Advertising and propaganda play into the same psychological impulse. People may say that they buy a certain energy drink or vote for a specific candidate because they like the taste or approve of the platform. But in truth, so many of our actions and choices are based on imitating what we see our friends doing or what we see on TV.

The most curious factor was how they get started. Where did fads come from before they became fads? When most people look at a river, their focus is drawn to the downward flow of water. But Hokkai liked to trace the river backwards to find where it began. Every river has a quiet source, a hidden underground spring or a trickle of melting snow. A fad is like a river in that respect. Exploring the origins of fads, he thought, would be an interesting research project.

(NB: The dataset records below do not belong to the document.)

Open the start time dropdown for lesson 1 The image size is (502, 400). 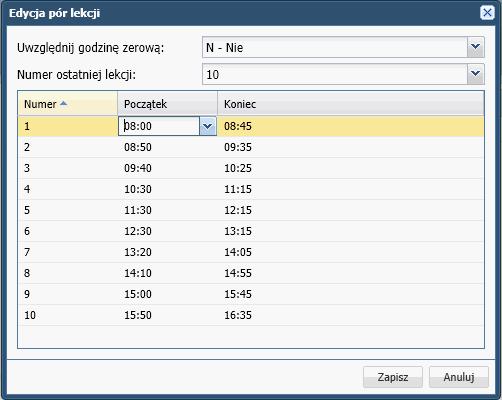tap(208, 126)
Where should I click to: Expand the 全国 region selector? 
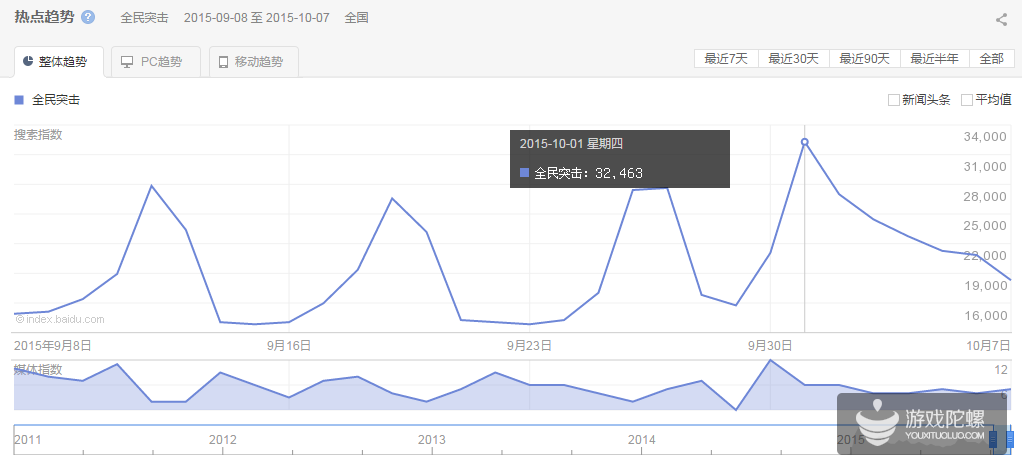click(x=357, y=18)
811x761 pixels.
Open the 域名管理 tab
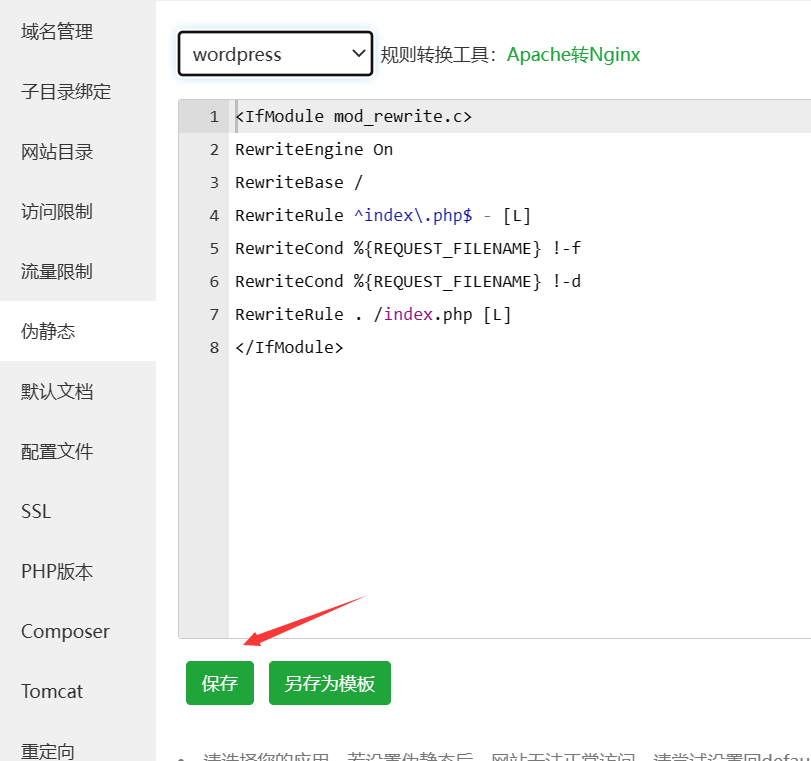[57, 32]

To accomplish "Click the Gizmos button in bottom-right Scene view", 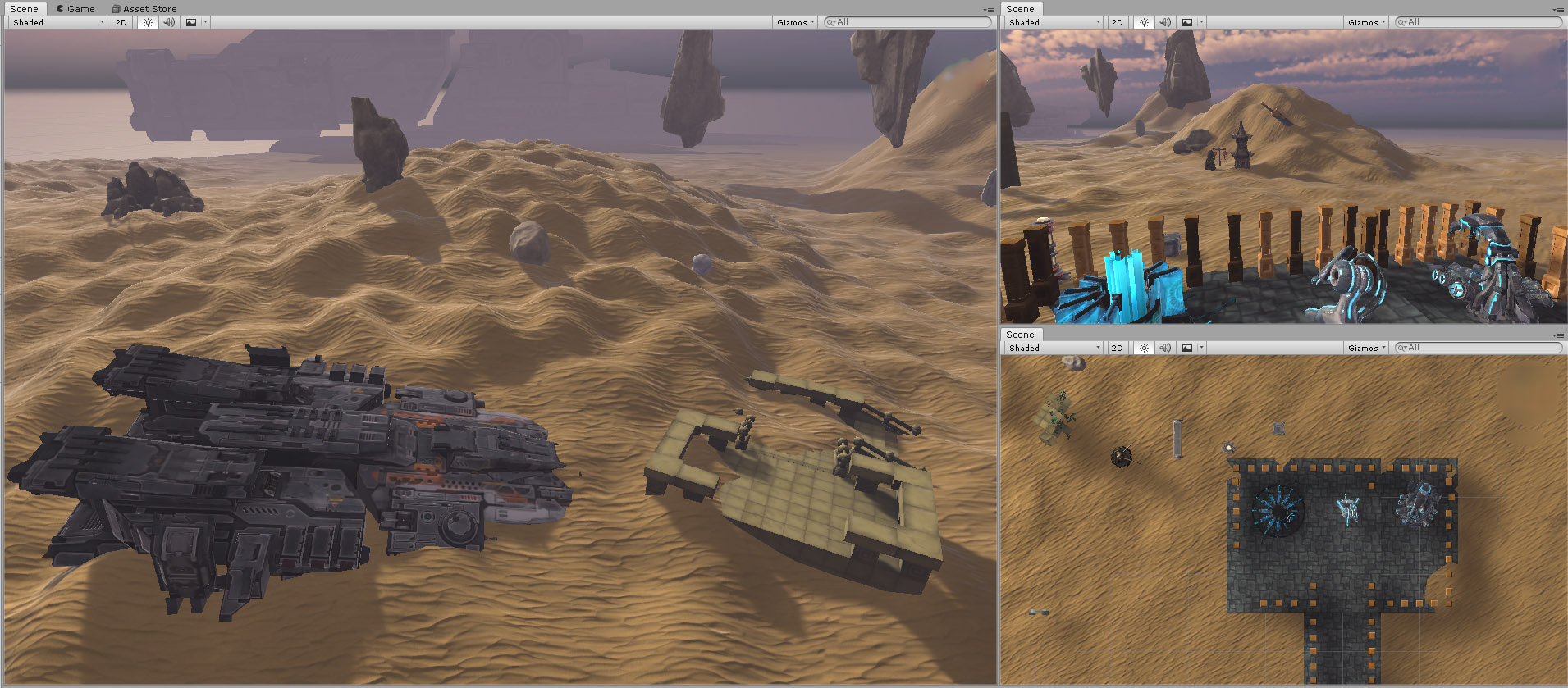I will pos(1366,348).
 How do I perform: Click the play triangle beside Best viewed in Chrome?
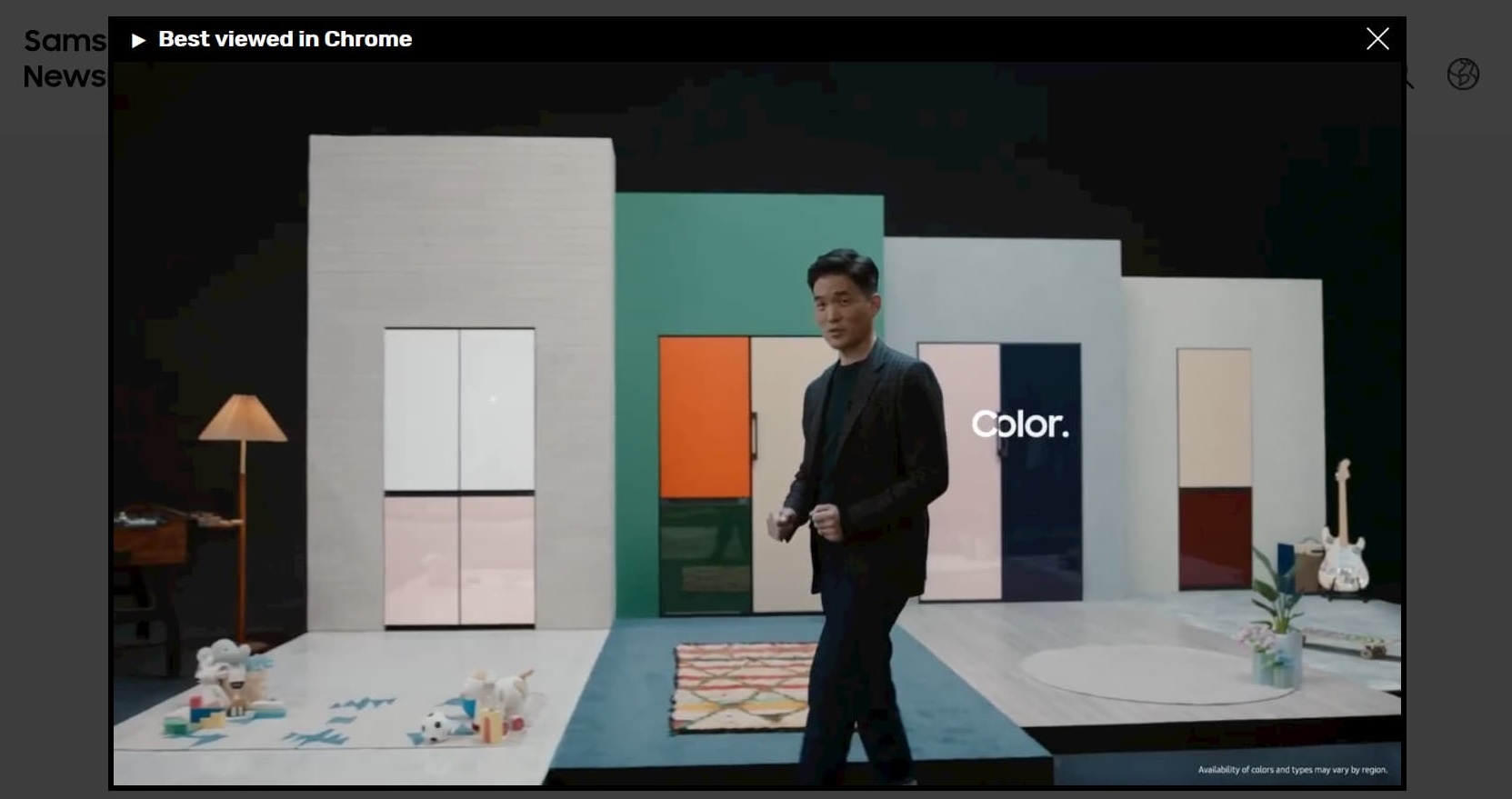point(138,40)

After switching to a local commuter train, he checked the ceilings of the compartments. He didn’t see a single card.

It was dark by the time he got home. That morning there had been signs of spring, but here in the suburbs, after dark, it still felt like winter.

When he opened the front door, he was met with a shock. In the pristine entrance of his brand-new house, a card was pasted to the ceiling.

It was the Six of Diamonds.

*   *   *

“Who the hell put this card on the ceiling?” he yelled.

His wife rushed over from the living room and looked up to where Hokkai was pointing. “I have no idea how it got there. It certainly wasn’t me.”

“I’m not suggesting it was you. Where’s Hiroshi? I want to talk to him.”

His wife opened their son’s door and was met by the blast of loud music.

Hokkai looked at his son as he emerged from the bedroom. Hiroshi still had the face of a child but was already several inches taller than Hokkai. But he still wasn’t tall enough to reach the entryway ceiling.

“Hey, Dad.”

“Hiroshi, did you put that Six of Diamonds on the ceiling?”

The boy grinned.

“Hiroshi! What did you do, use a springboard?”

“I’d tell you, Dad,” chuckled the boy. “But it’s a secret.”

His son’s cheeky answer irritated Hokkai. But getting angry wasn’t going to help him solve the mystery.

“It’s the method, Hiroshi,” he said. “I’m not upset about it. I’m just curious about how you did it. It looks impossible.”

“I can’t really explain it, Dad. You want me to show you?”

Hokkai looked to his wife, and then back at the boy. “I don’t particularly want more cards on our ceiling. But for demonstration’s purposes, go ahead.”

Hiroshi gave his parents a conspiratorial smile and dashed back to his room. A moment later he came back with a deck of cards. In his mouth, he was loudly chomping on a piece of chewing gum. He slipped a single card out of the deck and set it facedown on top of the box, then took two rubber bands from his pocket. He looped each rubber band over opposite corners of the pack, the single card still outside the box but held in place. Next, he took the gum out of his mouth and pressed it onto the back of the loose card.

“Hiroshi!” groaned Hokkai.

“Dad, you said you wanted to see how it’s done.”

Holding the deck in the upturned palm of his hand with the gum facing upward, Hiroshi used his arm to catapult the deck straight up to the ceiling. Hokkai heard a ping from the rubber bands as the case bounced against the ceiling and fell back into Hiroshi’s hand.

The card with the gum on its back was now stuck on the ceiling.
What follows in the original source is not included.